IN THE MATTER OF ARTICLE 146

OF THE CONSTITUTION

ALPAN (TAKI BROS.) LIMITED,

Applicants.

v.

THE REPUBLIC OF CYPRUS, THROUGH

1. THE MINISTER OF FINANCE,

2. THE DIRECTOR OF THE DEPARTMENTOF

CUSTOMS AND EXCISE,

Respondents.

(Case No. 147/84).

Customs and Excise Law, 1978 (Low 18/78)-Clearance of goods from customs-Refused in anticipation of changes in the import duty legislation-Which were approved later in the day and a bill was introduced in the House of Representatives-No sanction in Law for the refusal-Section 7(1) of the Law.

Rule of Law-Public Officers-Can only derive authority for their actions from the Law-The rule of Law binds Public Officers to act under the Law and in accordance with it provisions.

Administrative Law-Administrative acts or decisions-Administrative action purporting to cure an illegal or invalid administrative act-Must be fashioned to the legal and factual regime, obtaining at the time the defective decision was taken.

After the applicants had completed the necessary formalities for the removal of items of furniture from a bonded warehouse they attended, at 8.30 a.m. on 12.1.1984, before the Customs Authorities in order to clear the goods. On instructions from their[*1205Superiors the Customs officials refused to clear the goods or accept payment of the amount offered. These instructions were issued in anticipation of changes in the import duty, legislation and in accordance with the same instructions the bonded warehouse was closed. A meeting of the Council of Ministers held later on the morning of 12.1.1984 approved a bill for the, increase of import duties that was laid before the House of Representatives at 4.30 p.m. on the same day. The Customs authorities agreed to the clearance of the goods on 15.1.1984 but subject to the payment of the revised duties; and despite the protestations of the applicants, duty was exacted in accordance with the provisions of the bill pending before the House of Representatives.

Upon a recourse against the validity of the refusal to clear the goods and against the closure of the particular private bonded warehouse, counsel for the respondent conceded that the action of the customs officials on the morning of the 12.1.1984 was illegal because section 7(1) of the Customs and Excise Law, 1978 (Law 18/78) leads to the conclusion that at 8.30 a.m. of 12.1.1984 no bill could have been pending before the House of Representatives and in consequence' there was no sanction in Law for the action of therespondents. Notwithstanding acknowledgment of the, illegality Counsel for the respondent argued that the wrongful act was remedied by the decision of the 15.1.1984 because the bill, after its introduction, took effect just after the midnight of 11.1.1984.

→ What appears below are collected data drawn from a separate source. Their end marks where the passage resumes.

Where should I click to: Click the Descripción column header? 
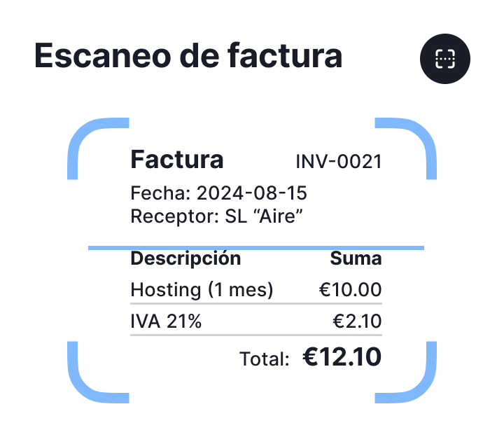pos(186,258)
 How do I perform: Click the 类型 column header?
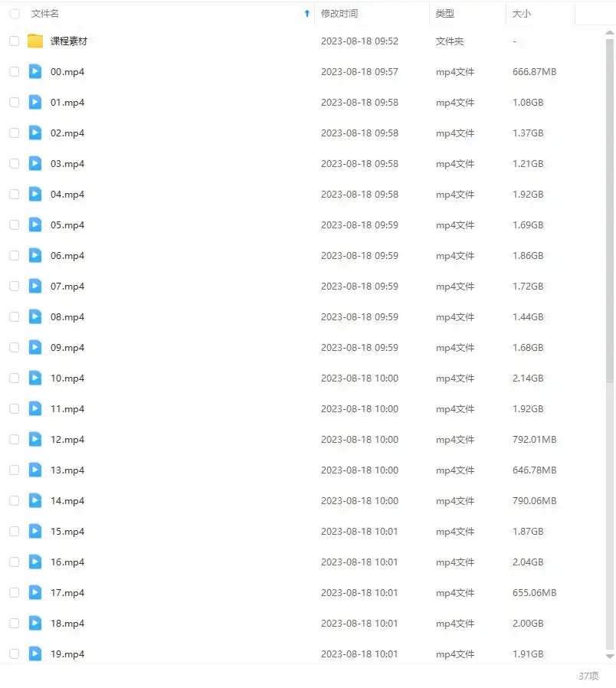pos(445,14)
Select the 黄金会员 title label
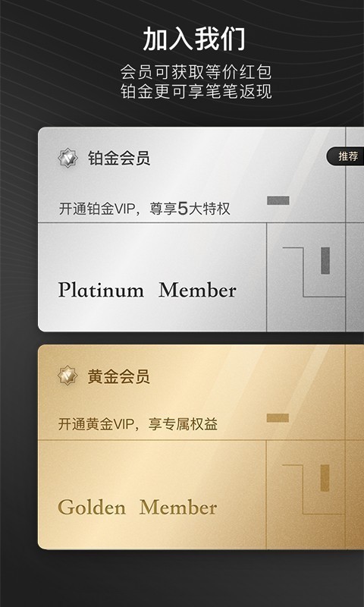 tap(119, 376)
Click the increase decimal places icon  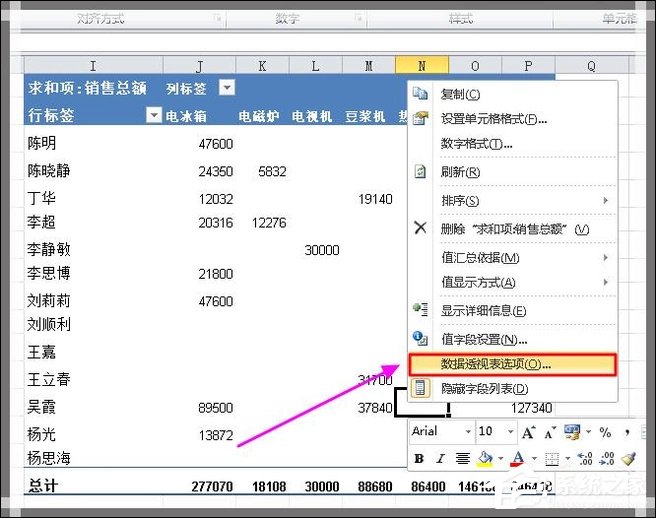583,459
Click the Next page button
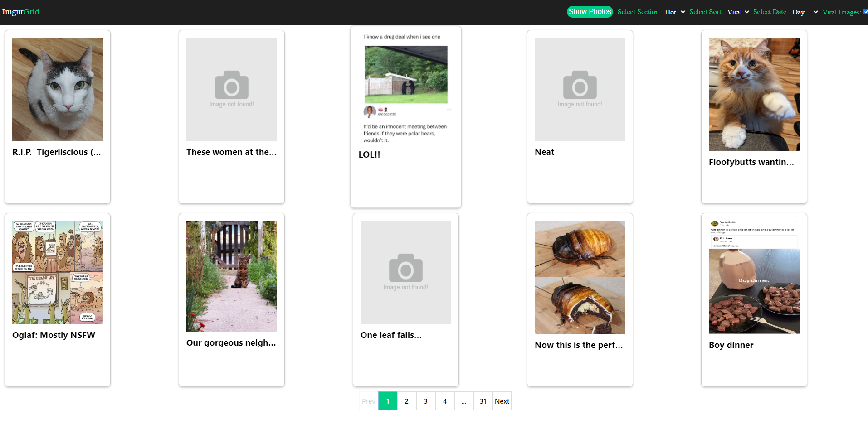The width and height of the screenshot is (868, 429). (x=502, y=401)
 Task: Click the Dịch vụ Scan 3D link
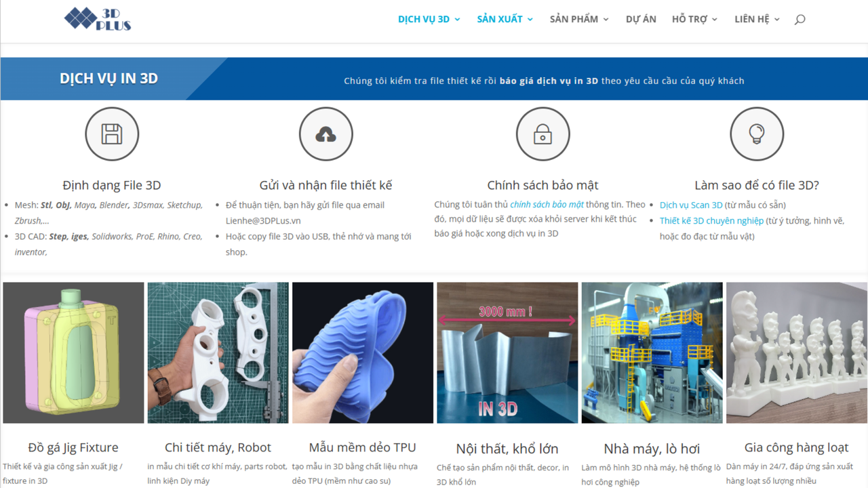[x=691, y=204]
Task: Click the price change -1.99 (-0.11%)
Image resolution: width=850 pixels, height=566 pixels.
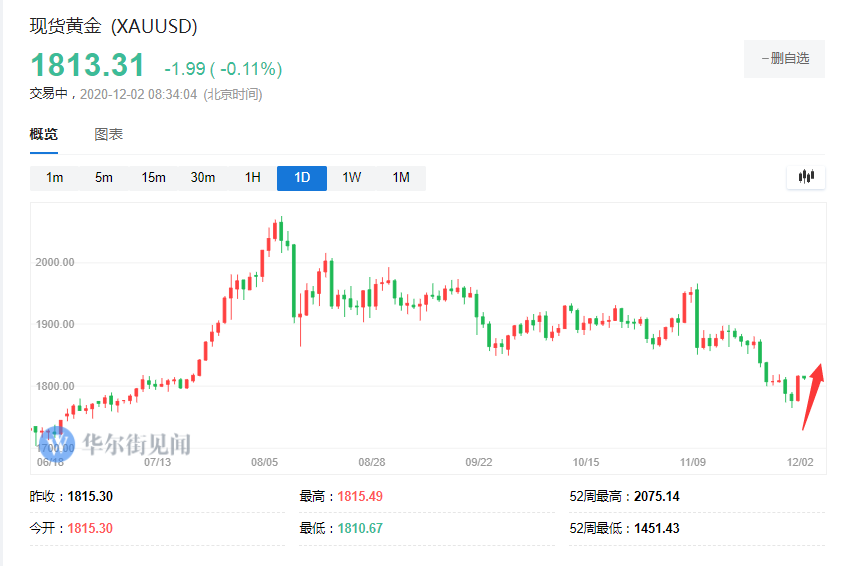Action: (223, 68)
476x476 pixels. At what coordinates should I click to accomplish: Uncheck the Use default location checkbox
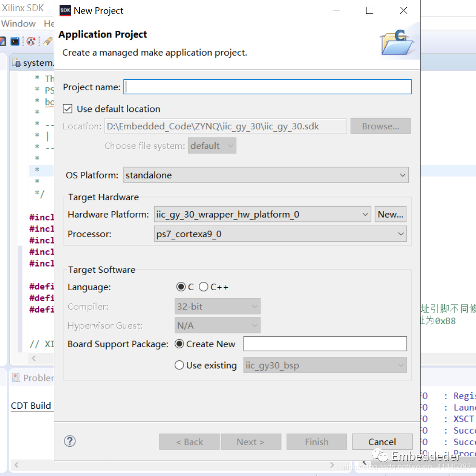pos(68,109)
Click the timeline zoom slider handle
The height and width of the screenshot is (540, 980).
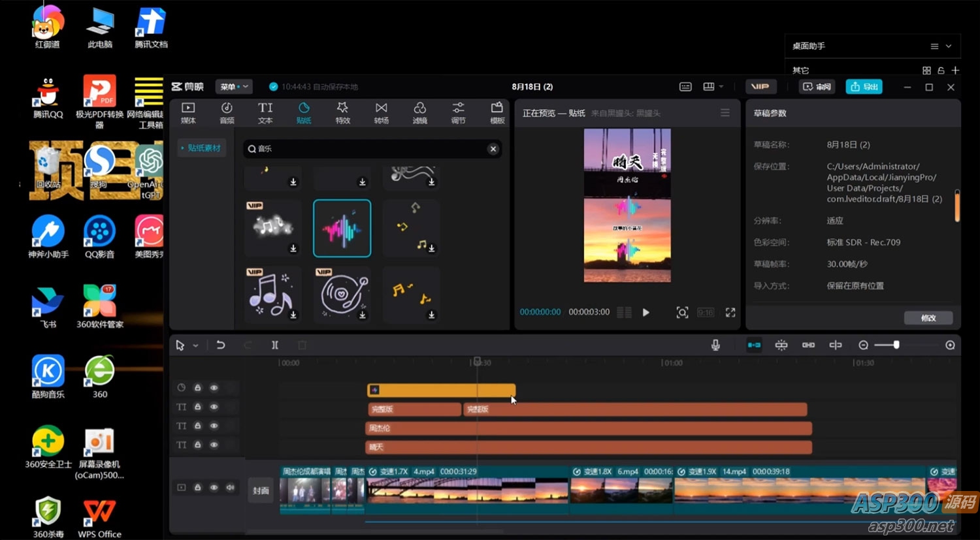coord(896,345)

Held, that there was no sanction in Law for the action of the respondents of the morning of, 12.1.1984; that public officers can only derive authority for their actions from the Law; that no one, however high he may stand, can override its provisions; that the rule of, Law binds public officers to act under the Law and in accordance with its provisions and never in disobedience or contrary to them; that the Law is supreme, no one is above it (p. 1209 post); that administrative action purporting to cure an illegal orinvalid administrative act must be fashioned to the legal and factual regime obtaining at the time the defective decision was taken; that obviously the decision of 15.1.1984 was not meant to and did not accomplish the above objective; that, on the contrary, it aimed to take advantage of the illegal action of the respondents by the issue of a new decision fashioned not to the legal regime of the morning of 12.1.1984 but to the illegal instructions issued to refrain from applying the Law as it then stood; accordingly the sub judice decisions must be set aside.

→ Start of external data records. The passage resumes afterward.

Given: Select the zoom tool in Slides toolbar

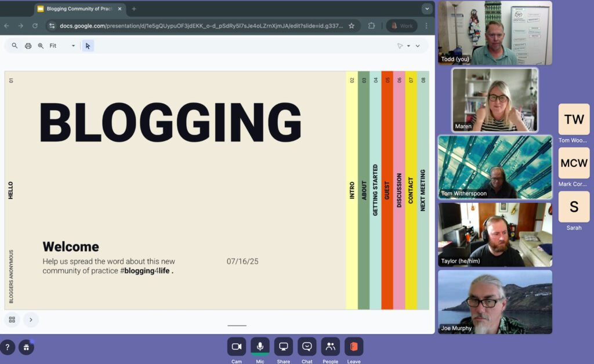Looking at the screenshot, I should pos(40,45).
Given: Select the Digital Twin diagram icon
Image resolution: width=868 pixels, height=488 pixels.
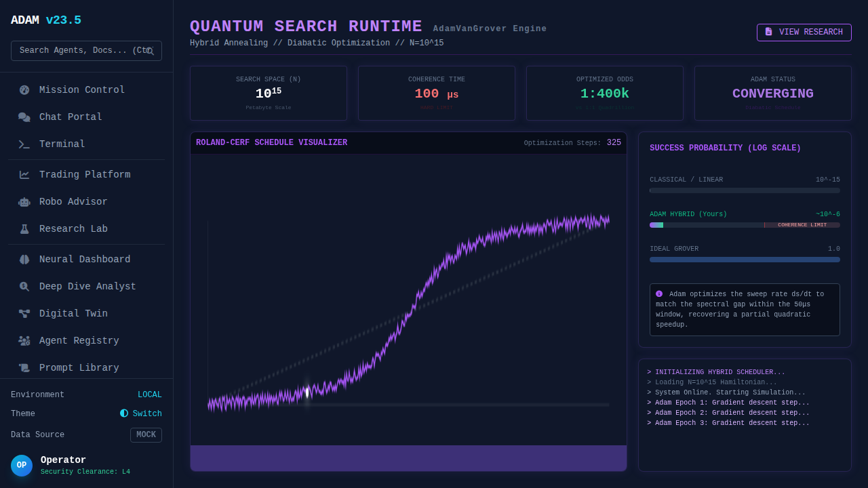Looking at the screenshot, I should click(24, 314).
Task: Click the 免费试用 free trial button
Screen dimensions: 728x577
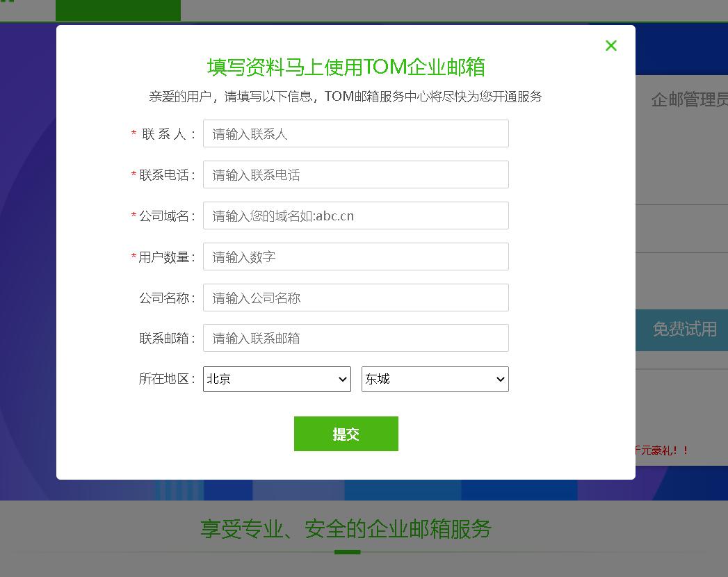Action: pyautogui.click(x=684, y=330)
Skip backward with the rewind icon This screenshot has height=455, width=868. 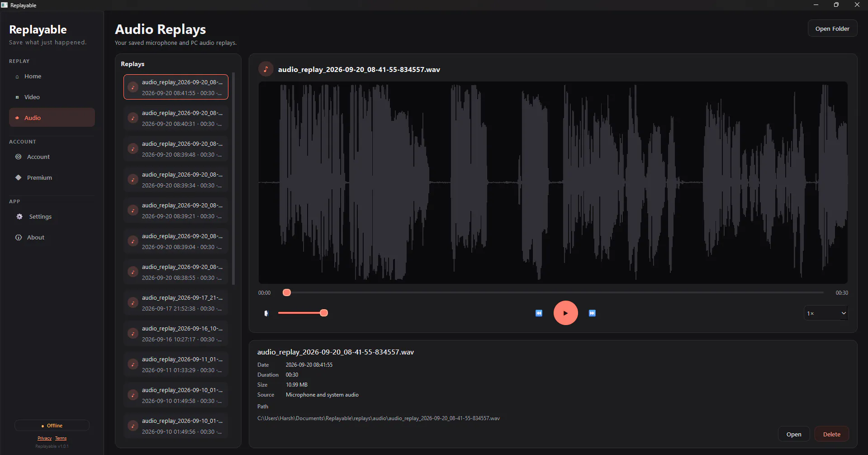(539, 313)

Sub judice decisions annulled.

Cases referred to:

Campbell v. Strangeways [1877] 3 C.P.D. 105;

Tomlison v. Bullock [1879] 4 Q.B. 203 at p. 232;

Grigoropoullos v. Republic (1984) 3 C.L.R. 449;

Anastassiou v. Demetriou and Another (1981) 1 C.L.R.581;

Gourriet v. Union of Post Office Workers [1977] 1 Q B.729 at pp. 761, 762;

Constantinidou v. Republic (1974) 3 C.L.R. 416 at 418;20

Papadopoullos v. Municipality of Nicosia and Another(1974) 3 C.L.R. 352 at pp. 356-357;

Sevastides v. Republic (1968) 3 C.L.R. 309 at pp.318-319;

Director of Department of Customs and Excise v. Graecian Hotel Enterprises Ltd., to be published in (1985) 1 C.L.R.

Recourse.

Recourse against the refusal of the respondents to clear items of furniture from a bonded warehouse on the 12.1.1984.

K. Michaelides with M. Georghiou, for the applicants.

M. Photiou, for the respondents.

Cur. adv. vult.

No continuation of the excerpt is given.